## Work instructions
Verbatim transcription with images omitted: return the entries below in full.

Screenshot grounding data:
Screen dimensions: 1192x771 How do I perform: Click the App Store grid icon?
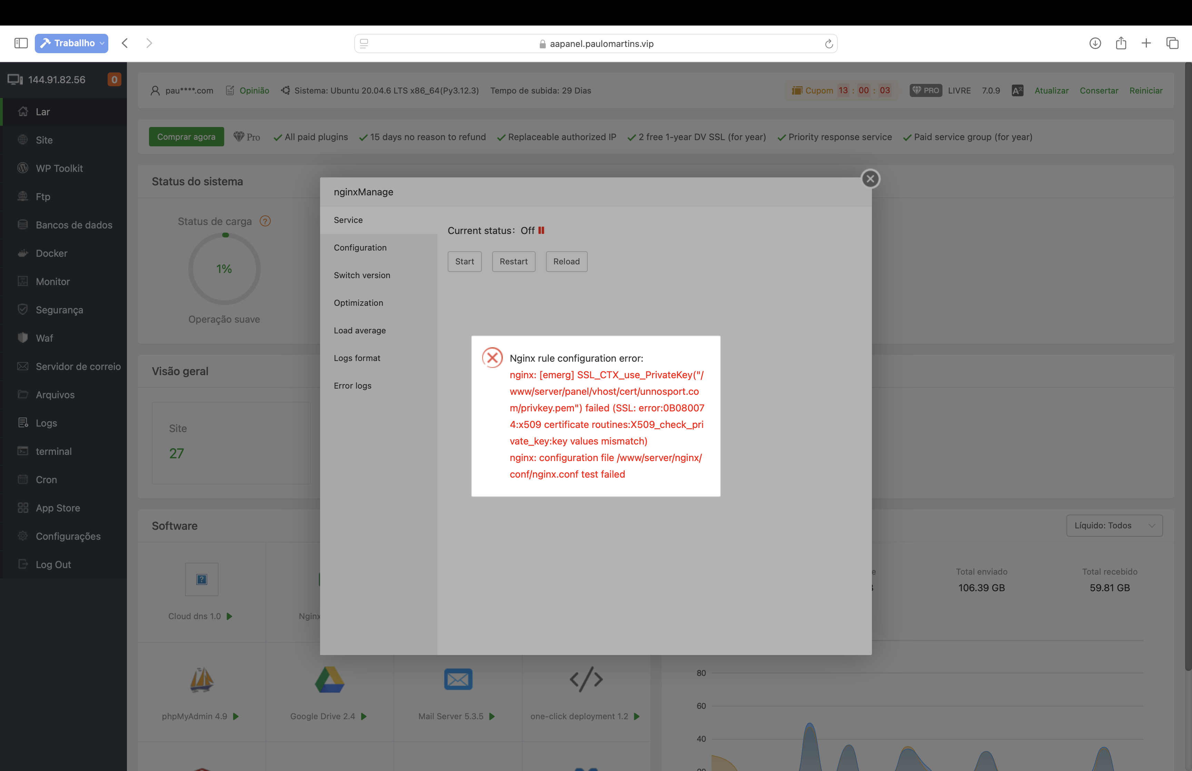point(23,508)
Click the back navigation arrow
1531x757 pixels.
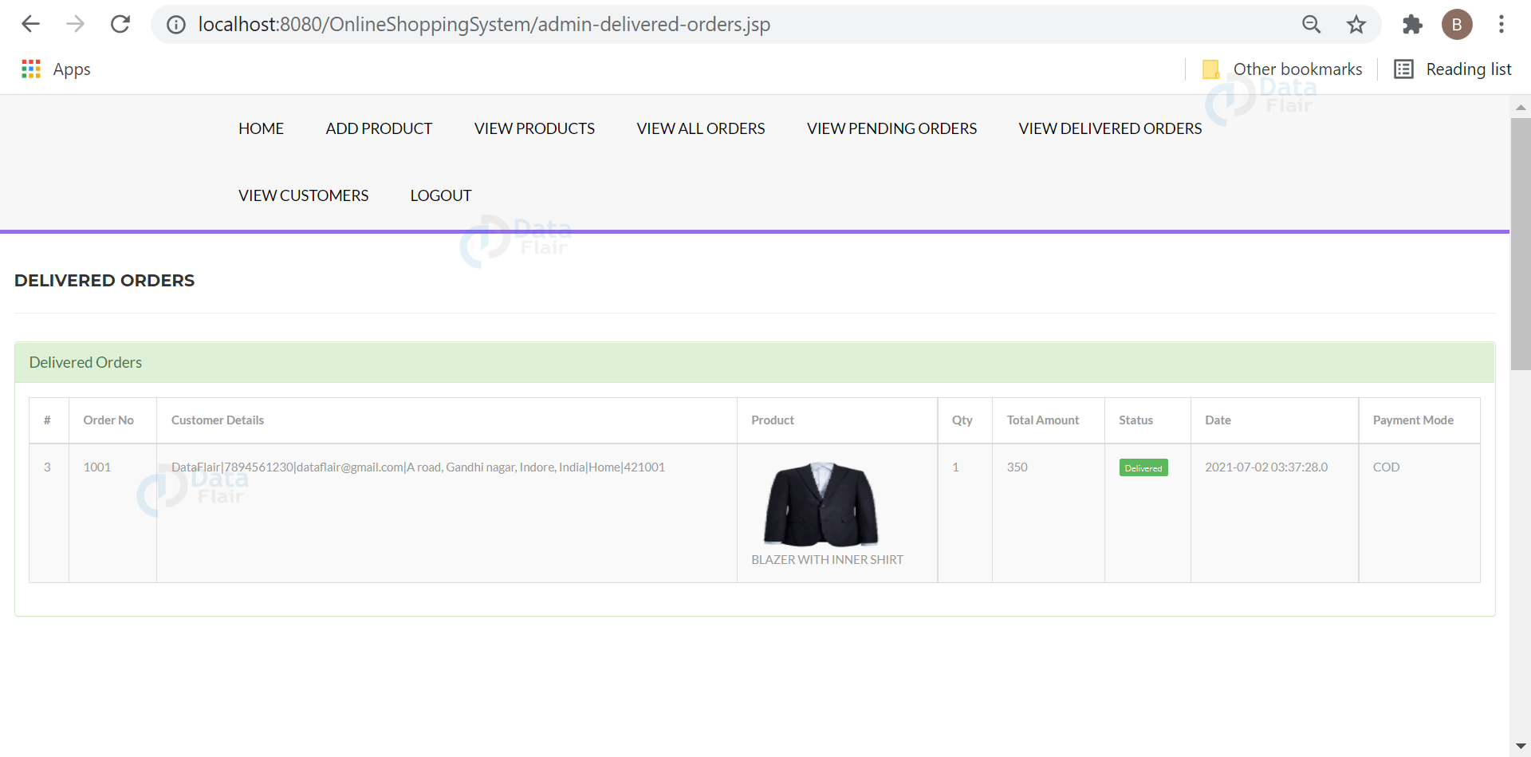tap(30, 24)
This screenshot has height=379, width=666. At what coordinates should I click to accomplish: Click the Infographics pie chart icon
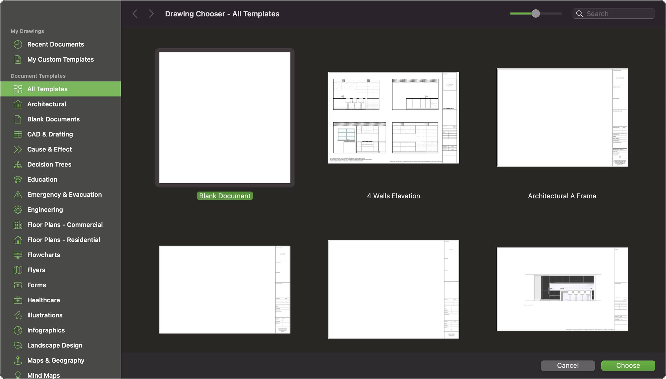18,330
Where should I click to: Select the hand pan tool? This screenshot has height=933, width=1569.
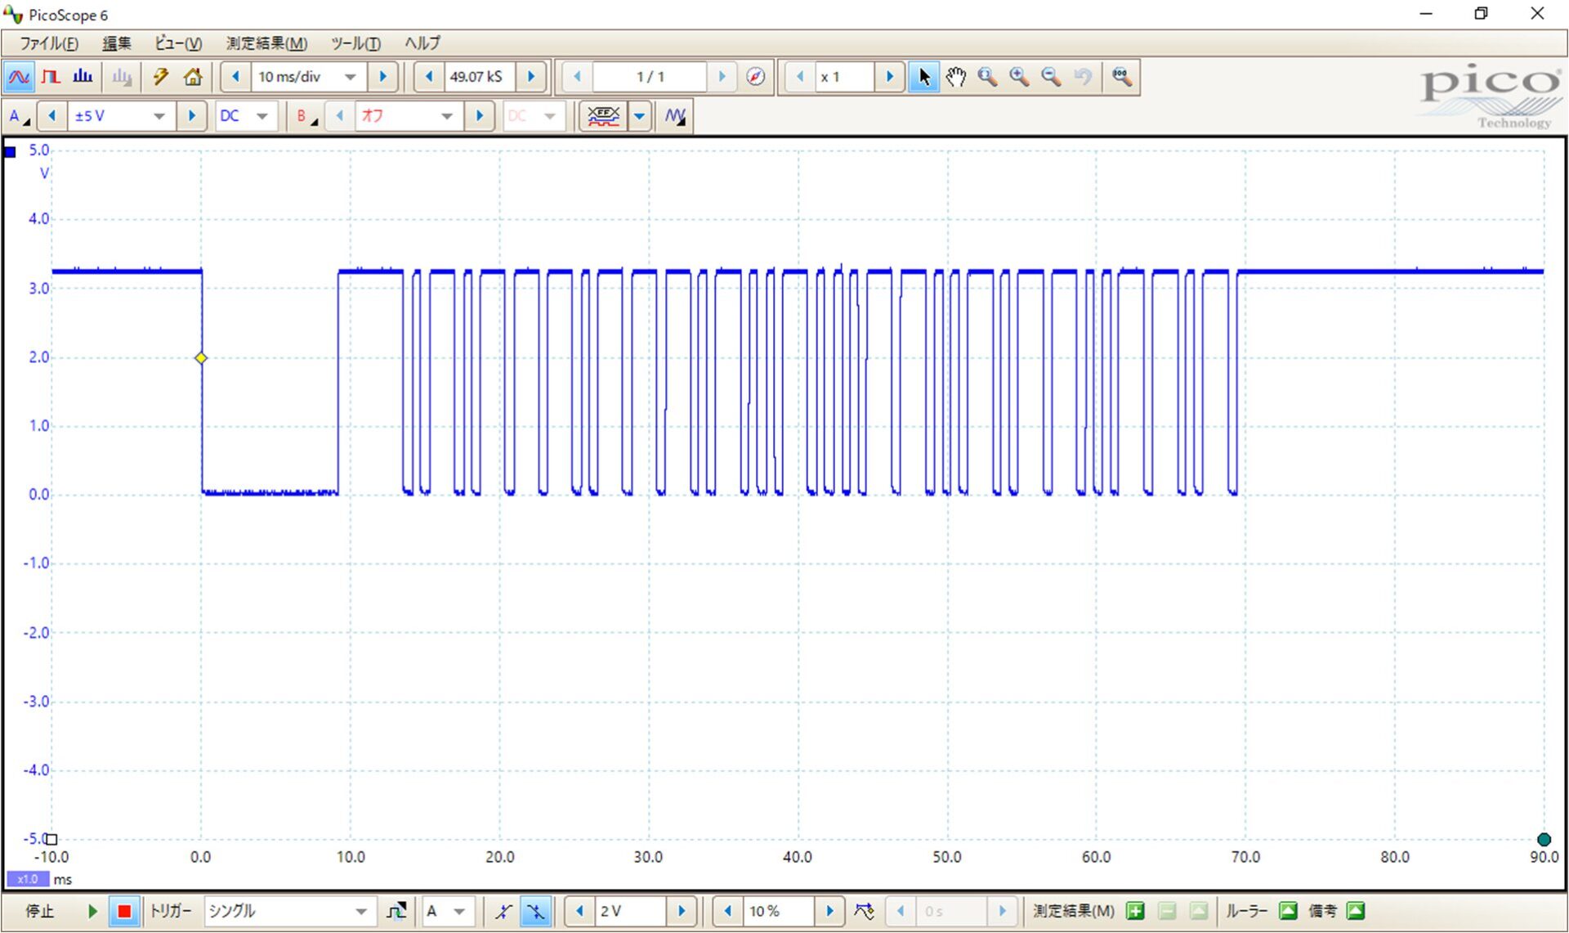coord(955,77)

## Exercise solution
Screen dimensions: 1192x771 How do I perform: Click the App Store grid icon?
point(23,508)
Click the back navigation arrow
1531x757 pixels.
tap(30, 24)
This screenshot has height=379, width=666. At what coordinates should I click to accomplish: Click the Infographics pie chart icon
18,330
Where should I click to: Select the hand pan tool? This screenshot has height=933, width=1569.
coord(955,77)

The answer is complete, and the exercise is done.